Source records
<<<<
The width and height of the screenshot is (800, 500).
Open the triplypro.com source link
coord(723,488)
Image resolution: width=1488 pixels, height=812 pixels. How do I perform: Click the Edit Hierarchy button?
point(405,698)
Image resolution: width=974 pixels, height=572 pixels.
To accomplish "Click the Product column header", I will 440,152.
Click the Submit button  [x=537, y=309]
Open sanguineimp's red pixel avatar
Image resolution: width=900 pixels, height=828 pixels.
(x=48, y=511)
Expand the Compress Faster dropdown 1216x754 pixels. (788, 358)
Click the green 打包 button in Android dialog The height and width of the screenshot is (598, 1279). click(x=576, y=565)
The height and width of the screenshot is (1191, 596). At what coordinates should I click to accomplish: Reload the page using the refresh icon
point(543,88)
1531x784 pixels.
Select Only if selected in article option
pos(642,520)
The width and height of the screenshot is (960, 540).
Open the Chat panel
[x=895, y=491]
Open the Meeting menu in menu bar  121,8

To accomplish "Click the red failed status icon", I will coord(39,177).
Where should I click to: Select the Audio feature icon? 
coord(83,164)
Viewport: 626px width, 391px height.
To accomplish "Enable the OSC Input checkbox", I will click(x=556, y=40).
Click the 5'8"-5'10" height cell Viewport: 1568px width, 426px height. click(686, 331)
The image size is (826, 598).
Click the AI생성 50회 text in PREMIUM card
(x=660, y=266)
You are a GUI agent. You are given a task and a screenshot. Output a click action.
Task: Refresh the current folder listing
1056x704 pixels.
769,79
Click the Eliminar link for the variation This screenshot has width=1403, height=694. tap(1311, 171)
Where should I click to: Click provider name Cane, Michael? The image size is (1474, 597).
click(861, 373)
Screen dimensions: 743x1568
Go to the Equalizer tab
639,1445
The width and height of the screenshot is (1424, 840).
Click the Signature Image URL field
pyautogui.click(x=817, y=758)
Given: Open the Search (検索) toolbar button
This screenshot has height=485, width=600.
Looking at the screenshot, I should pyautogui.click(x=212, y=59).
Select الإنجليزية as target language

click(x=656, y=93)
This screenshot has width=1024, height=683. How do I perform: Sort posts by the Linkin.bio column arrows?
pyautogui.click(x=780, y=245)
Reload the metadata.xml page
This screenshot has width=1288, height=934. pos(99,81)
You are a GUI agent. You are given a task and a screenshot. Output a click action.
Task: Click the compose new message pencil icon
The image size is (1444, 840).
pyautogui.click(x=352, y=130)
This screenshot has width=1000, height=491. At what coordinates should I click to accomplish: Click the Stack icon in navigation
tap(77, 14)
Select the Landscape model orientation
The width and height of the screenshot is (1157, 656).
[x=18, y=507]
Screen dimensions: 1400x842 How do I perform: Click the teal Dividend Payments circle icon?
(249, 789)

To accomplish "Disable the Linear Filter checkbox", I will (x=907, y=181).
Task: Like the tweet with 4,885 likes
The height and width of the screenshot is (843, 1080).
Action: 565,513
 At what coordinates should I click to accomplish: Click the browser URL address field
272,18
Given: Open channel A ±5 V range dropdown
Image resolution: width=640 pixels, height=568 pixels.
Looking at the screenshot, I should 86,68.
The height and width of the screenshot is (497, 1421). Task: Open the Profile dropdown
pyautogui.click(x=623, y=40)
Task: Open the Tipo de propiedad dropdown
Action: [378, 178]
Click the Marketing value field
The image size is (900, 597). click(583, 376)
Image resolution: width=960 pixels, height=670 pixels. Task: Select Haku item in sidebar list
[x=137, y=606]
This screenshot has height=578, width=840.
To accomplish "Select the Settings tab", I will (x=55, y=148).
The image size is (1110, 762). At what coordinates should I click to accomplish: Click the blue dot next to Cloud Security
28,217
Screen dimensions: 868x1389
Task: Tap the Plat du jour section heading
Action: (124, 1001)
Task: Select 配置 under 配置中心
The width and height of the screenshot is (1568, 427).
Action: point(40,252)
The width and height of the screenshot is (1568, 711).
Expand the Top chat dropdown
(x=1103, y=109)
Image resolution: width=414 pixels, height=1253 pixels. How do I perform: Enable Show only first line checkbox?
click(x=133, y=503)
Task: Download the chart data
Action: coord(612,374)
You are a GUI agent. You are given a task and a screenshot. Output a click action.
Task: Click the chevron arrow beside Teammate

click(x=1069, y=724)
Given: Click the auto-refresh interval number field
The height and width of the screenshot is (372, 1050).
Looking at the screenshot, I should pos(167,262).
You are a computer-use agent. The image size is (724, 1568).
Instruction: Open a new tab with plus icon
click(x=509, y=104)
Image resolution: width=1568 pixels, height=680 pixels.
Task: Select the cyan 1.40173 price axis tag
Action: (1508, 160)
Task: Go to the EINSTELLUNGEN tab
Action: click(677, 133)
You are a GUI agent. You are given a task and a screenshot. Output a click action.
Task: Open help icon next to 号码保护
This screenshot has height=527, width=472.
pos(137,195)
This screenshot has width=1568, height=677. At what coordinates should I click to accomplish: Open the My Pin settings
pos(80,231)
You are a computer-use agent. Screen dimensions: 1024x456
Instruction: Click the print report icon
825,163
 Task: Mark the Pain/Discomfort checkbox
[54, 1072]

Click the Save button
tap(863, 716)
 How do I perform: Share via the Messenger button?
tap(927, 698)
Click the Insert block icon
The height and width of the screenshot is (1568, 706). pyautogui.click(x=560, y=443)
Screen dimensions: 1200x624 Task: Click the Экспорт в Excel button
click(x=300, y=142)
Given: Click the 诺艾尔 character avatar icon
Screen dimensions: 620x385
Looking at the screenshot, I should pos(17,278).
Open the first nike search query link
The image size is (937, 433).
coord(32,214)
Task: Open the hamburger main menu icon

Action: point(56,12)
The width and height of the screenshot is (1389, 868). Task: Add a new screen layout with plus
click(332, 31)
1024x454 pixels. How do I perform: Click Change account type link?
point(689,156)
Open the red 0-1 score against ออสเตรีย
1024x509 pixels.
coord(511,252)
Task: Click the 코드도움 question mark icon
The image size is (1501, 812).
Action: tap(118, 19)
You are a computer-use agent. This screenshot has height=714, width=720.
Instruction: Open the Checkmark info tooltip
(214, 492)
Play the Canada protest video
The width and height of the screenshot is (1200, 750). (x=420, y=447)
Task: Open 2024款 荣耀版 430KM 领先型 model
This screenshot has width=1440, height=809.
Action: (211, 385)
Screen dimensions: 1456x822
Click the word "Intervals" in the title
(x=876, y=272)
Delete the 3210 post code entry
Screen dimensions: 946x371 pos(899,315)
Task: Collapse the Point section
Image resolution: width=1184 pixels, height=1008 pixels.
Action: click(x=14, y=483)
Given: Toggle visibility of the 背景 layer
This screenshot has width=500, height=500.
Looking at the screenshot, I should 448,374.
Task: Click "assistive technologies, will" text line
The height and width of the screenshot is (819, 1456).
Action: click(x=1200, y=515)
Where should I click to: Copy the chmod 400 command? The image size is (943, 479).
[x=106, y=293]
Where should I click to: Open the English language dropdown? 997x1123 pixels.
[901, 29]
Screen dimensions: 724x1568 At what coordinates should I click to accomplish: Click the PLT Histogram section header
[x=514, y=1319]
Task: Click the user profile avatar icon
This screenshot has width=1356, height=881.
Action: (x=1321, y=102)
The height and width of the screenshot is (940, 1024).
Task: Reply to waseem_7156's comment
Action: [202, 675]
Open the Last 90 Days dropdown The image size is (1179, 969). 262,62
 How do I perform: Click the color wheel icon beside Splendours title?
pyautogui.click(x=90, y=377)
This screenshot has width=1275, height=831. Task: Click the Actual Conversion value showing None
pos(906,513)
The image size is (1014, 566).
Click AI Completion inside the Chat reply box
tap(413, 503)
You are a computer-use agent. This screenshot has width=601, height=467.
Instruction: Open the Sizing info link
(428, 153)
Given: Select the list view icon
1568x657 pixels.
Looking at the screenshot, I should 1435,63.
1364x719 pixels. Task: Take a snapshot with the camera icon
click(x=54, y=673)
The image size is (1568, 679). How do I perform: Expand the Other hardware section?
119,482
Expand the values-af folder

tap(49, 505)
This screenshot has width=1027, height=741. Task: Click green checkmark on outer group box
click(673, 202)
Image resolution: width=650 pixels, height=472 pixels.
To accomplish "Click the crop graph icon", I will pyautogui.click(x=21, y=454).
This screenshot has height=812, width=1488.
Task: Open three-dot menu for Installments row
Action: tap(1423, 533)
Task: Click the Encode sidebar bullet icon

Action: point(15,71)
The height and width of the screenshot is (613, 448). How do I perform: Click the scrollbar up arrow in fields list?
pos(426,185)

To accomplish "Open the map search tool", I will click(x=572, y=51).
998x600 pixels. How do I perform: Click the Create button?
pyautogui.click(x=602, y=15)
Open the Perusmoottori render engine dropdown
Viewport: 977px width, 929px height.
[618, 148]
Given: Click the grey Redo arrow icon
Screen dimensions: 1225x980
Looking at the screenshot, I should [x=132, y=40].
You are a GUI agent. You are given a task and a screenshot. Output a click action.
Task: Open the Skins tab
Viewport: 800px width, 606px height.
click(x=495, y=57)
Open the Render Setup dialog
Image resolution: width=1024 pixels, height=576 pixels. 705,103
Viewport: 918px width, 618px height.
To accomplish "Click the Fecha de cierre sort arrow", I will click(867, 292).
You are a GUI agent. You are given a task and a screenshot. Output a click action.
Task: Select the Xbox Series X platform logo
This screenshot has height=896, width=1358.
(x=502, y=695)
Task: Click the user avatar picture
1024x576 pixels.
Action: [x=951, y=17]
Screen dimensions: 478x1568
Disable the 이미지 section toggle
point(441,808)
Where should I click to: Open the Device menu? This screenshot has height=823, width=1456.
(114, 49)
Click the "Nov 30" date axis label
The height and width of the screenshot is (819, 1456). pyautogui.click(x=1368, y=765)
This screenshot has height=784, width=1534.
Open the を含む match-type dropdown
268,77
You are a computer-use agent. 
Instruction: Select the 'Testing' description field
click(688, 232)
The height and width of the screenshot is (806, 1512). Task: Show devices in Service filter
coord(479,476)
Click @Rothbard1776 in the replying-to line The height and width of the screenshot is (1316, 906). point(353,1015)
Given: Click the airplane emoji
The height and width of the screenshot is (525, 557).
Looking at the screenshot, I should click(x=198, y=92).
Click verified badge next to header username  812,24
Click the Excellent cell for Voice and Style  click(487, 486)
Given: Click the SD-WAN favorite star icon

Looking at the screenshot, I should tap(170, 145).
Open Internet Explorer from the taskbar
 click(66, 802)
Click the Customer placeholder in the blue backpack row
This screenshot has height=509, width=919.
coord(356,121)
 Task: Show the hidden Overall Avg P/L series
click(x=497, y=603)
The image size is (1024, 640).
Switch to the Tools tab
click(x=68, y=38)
>>>>
Task goal:
Look back at the data above. Transcribe exactly the lines starting at the line that contains "Go to the Equalizer tab" and ending at the line that contains "Given: Open the Search (検索) toolbar button".

Output below:
Go to the Equalizer tab
639,1445
The width and height of the screenshot is (1424, 840).
Click the Signature Image URL field
pyautogui.click(x=817, y=758)
Given: Open the Search (検索) toolbar button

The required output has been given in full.